### Document section:
= = = =

Dr. Blackwell's BLOG

Thursday, December 17, 2009

Knights Fall to Rutgers in St. Pete Bowl

Filed under: Animal Welfare,UCF Sports — Dr. Christopher Blackwell @ 04:24

UCF wide receiver Rocky Ross runs the ball in the first quarter of the St. Petersburg Bowl game between the UCF Knights and the Rutgers Scarlet Knights in St. Petersburg, Fla.

Unfortunately, the success of the UCF Knights’ (8-5; 6-2 C-USA) regular season didn’t translate over to their appearance against Rutgers (9-4; 3-4 Big East) in the St. Petersburg Bowl yesterday. The Knights struggled offensively and defensively against the Scarlett Knights, who were able to capitalize on several UCF turnovers and dice-apart UCF’s passing defense. Despite a return all the way to the 50 yard-line in the first drive of the game, Senior Quarterback Brett Hodges’ interception took the wind out of UCF’s sails early and gave Rutgers a scoring drive.

= = = =

[Stored data]
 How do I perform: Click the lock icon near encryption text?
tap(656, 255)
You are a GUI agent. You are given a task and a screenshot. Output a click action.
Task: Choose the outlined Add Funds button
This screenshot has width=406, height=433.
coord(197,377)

= = = =

### Work order 1:
Using the blog post, decide whether each statement agrees with it: (a) Rutgers plays in the Big East; (b) the bowl game was played in Tampa; (c) Brett Hodges threw an interception early in the game. Answer yes or no for each, quoting the words from the blog post that decide it.
### Work order 2:
List every win-loss record in the blog post, along with the team it belongs to.

### Expected output 1:
(a) Yes: "Rutgers (9-4; 3-4 Big East)"
(b) No: "in St. Petersburg, Fla."
(c) Yes: "Senior Quarterback Brett Hodges’ interception took the wind out of UCF’s sails early"

### Expected output 2:
UCF Knights: 8-5
UCF Knights: 6-2 C-USA
Rutgers: 9-4
Rutgers: 3-4 Big East